Researchers have stumbled on another large botnet that’s been quietly hijacking home routers while nobody was paying attention.
This one’s been named BCMUPnP_Hunter by discoverers Qihoo 360 Netlab, which says it’s infected at least 100,000 routers in the US, India and China since September.
The BCM part of that name refers to a security flaw affecting a Broadcom router software interface that was first made public in February 2013 by DefenseCode.
The UPnP, of course, is Universal Plug and Play, a longstanding and widely abused networking protocol designed to make it easy for devices to talk to one another without the need for complicated configuration.
We’ll skip the sermon about turning that off if you don’t need it (it’s not the only risky router interface that deserves this treatment after all), and merely note that Qihoo’s use of ‘Hunter’ at the tail end of this bot’s name is a warning.
BCMUPnP_Hunter feels like a despairing story for at least two reasons; the first being the range of products it affects.
The botnet covers 116 devices, including models from Billion, D-Link, Cisco Linksys (now Belkin), TP-Link, Zyxel, Broadcom itself, and several others.
The second is the age of the vulnerability, which doesn’t seem to have much reduced the number of at-risk routers even though it was quickly patched by the first vendor affected, Cisco Linksys, years ago.
It’s likely not all of the other vendors followed suit, and even when a patch was available, the infection numbers indicate that many router owners never applied it.
DefenseCode made this point in its 2017 follow-up research, but Qihoo 360 Netlab’s Shodan research estimates the number of at-risk routers at 400,000.
BCMUPnP_Hunter finds its prey by scanning for vulnerable UPnP on TCP port 5431, followed by UDP port 1900 used by Broadcom’s implementation.
The flaw is a relatively complicated, multi-stage affair that seems to have been written specially for the job, at the end of which the router is used to proxy traffic to mail systems such as Outlook, Hotmail, and Yahoo.

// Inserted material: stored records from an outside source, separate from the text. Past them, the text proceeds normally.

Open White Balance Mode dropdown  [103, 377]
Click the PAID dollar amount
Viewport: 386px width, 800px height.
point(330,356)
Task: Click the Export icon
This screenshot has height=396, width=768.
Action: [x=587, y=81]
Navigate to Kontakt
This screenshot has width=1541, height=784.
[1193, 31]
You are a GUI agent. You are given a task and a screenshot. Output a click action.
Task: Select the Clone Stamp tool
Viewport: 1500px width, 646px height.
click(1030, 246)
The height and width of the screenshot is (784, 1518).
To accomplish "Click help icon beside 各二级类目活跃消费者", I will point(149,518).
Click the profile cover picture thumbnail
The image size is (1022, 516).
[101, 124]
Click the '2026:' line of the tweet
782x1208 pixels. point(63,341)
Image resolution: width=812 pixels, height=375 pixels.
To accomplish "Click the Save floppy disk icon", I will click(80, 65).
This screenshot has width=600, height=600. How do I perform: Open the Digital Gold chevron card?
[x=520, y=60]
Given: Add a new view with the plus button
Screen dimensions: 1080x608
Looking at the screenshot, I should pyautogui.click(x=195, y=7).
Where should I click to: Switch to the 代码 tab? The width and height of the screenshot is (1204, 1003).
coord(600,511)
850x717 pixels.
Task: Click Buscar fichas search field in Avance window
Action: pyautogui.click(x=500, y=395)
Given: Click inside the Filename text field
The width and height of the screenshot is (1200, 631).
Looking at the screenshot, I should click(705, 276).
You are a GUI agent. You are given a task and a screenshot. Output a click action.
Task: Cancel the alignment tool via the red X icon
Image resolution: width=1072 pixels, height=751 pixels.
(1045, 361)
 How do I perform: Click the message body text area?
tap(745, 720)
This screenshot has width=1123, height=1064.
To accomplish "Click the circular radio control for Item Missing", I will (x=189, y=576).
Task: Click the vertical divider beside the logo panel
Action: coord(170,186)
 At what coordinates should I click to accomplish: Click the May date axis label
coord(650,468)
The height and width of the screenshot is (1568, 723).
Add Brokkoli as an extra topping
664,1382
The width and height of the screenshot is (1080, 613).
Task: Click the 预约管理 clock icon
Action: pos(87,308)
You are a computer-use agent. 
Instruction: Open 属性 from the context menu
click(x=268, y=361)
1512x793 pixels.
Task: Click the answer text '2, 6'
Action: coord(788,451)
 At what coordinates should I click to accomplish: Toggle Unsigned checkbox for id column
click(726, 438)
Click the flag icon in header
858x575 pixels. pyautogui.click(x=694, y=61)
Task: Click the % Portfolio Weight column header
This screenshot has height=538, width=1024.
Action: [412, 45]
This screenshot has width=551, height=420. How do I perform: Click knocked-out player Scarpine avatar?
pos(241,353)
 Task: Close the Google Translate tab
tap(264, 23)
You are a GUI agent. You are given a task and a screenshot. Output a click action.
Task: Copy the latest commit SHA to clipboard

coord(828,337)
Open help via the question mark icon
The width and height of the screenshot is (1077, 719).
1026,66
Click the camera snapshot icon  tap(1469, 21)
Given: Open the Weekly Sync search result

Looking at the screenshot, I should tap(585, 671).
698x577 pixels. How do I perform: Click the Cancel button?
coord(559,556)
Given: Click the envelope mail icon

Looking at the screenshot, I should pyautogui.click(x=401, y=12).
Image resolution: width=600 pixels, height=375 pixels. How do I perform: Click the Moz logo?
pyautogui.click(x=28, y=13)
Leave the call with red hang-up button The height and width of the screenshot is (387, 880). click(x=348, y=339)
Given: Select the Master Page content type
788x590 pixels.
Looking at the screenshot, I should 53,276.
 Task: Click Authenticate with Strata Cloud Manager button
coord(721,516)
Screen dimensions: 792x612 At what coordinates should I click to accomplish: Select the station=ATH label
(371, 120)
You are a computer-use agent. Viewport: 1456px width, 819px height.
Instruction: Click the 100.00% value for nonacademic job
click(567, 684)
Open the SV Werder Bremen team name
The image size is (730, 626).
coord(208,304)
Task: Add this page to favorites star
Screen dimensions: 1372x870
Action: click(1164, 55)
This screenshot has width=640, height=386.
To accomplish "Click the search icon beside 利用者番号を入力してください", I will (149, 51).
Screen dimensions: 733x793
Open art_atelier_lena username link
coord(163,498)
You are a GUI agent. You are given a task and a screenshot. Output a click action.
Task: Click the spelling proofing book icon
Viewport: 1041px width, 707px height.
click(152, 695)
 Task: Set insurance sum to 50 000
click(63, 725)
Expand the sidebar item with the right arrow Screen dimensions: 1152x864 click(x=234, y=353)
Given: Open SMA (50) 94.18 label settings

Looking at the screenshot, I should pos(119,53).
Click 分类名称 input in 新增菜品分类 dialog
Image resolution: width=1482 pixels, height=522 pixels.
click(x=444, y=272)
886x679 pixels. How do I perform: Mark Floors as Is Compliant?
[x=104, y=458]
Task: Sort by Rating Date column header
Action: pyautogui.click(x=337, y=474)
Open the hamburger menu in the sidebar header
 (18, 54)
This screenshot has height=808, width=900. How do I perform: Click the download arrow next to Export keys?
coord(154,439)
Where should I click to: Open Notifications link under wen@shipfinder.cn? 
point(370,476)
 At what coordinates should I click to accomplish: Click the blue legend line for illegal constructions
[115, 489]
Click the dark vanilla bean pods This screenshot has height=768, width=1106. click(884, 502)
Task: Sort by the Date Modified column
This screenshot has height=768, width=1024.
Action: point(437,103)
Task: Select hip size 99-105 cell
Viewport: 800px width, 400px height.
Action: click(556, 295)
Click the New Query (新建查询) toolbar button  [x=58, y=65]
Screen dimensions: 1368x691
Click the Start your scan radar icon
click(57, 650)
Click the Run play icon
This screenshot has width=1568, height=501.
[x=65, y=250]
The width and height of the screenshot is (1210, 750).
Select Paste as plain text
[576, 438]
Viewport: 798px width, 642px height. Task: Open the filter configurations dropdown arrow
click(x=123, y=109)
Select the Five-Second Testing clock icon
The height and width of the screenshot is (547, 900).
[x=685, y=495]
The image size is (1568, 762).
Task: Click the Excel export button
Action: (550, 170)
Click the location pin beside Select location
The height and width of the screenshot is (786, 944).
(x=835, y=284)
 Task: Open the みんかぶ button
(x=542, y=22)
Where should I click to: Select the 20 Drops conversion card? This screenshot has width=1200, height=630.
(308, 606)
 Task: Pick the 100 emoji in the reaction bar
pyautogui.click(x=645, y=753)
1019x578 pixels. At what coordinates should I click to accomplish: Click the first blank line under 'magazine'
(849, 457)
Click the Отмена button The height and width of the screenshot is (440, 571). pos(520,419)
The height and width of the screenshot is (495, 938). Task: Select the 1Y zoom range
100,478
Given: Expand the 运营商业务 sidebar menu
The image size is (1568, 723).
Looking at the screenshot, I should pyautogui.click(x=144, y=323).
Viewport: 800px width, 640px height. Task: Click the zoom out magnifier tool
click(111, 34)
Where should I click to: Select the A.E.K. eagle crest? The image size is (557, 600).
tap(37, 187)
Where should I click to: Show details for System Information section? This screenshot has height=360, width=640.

The likely purpose: sending spam.

Botnet hell

Botnets are a way to steal someone else’s computing resources and distribute traffic across lots of ISP networks in a way that makes its activity harder to shut down than if it were coming out of a small group of servers.
Botnets could aim at other types of computer, but routers have properties that tick important boxes:

• There are lots of them
• They are always connected
• They have lots of security vulnerabilities
• Many owners pay them little heed
• Many are never patched.

It’s why router compromises have been a running theme on Naked Security for years and still keep coming.
This includes last summer’s VPNFilter botnet affecting dozens of vendors and half a million devices.
Or US-CERT’s warning that a Russian group called Grizzly Steppe was going after a range of network devices, including higher-end routers.
As for older routers that might never be patched, a sequence of problems with D-Link models underscores this theme.

What to do

Whether you own a router likely to be targeted by this threat or not, making sure your home router was updated recently should be a priority.
If it hasn’t been, look for an update on the vendor’s support page. If an update isn’t available, consider buying a new router from a vendor with a track record of updating its firmware on a regular basis, ideally every couple of months.
You can tell which vendors are good at that by visiting their support page and counting the number of recent updates for popular products.
In the past, these would have been few and far between but these days the best vendors take this issue seriously.
When you unbox your router, be sure to disable every interface you don’t plan to use, starting with UPnP before moving on to WPS, WAN web access, DMZ, port triggers/forwarding, and FTP.
Naturally, make sure you change the router’s default username and password, and the WPA2 Wi-Fi password, to something stronger.